The High Court has held that a defendant did not submit to the court’s jurisdiction despite seeking to have its (conditional) summary judgment application heard before its application to stay the court proceedings in favour of arbitration: Deposit Guarantee Fund for Individuals v Bank Frick & Co AG  EWHC 3226 (Ch).
It was common ground between the parties that where a party applied for summary judgment, and that application was expressly conditional on its application to stay the proceedings not succeeding, that would not deprive the party of the right to seek a stay. However, the claimant argued that, by seeking to have the summary judgment application heard first, the defendant had taken a step in the substantive proceedings, and was therefore precluded from objecting to the court’s jurisdiction to hear the claim pursuant to s9 of the Arbitration Act 1996.

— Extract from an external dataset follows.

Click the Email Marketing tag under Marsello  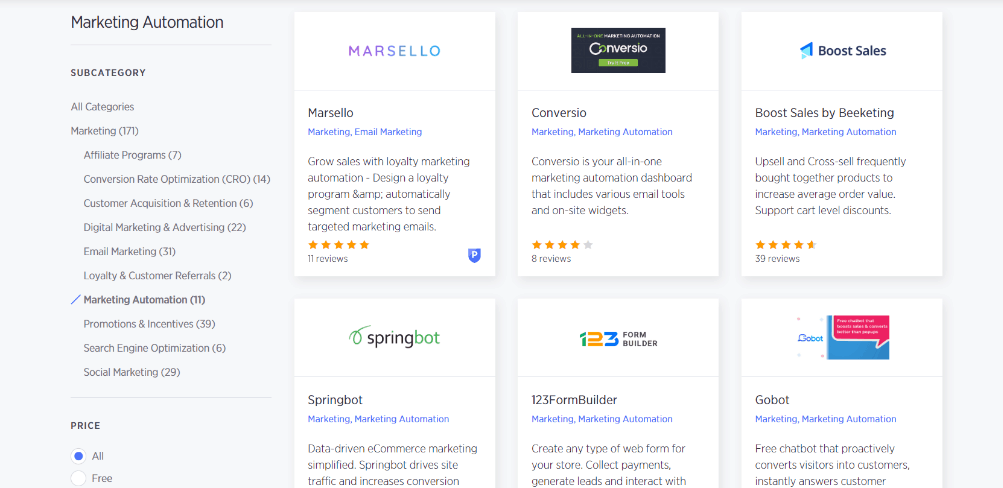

The High Court rejected that argument, finding also that the defendant’s application to stay the court proceedings in favour of arbitration should be heard before its alternative summary judgment application.
This decision may be of some comfort to defendants seeking to challenge the court’s jurisdiction, while maintaining an alternative argument that they are entitled to summary judgment. As a practical matter, however, where a party wishes to challenge jurisdiction – whether on grounds of an arbitration agreement or any other basis – it is best to take a cautious approach to avoid any risk of submitting to the jurisdiction.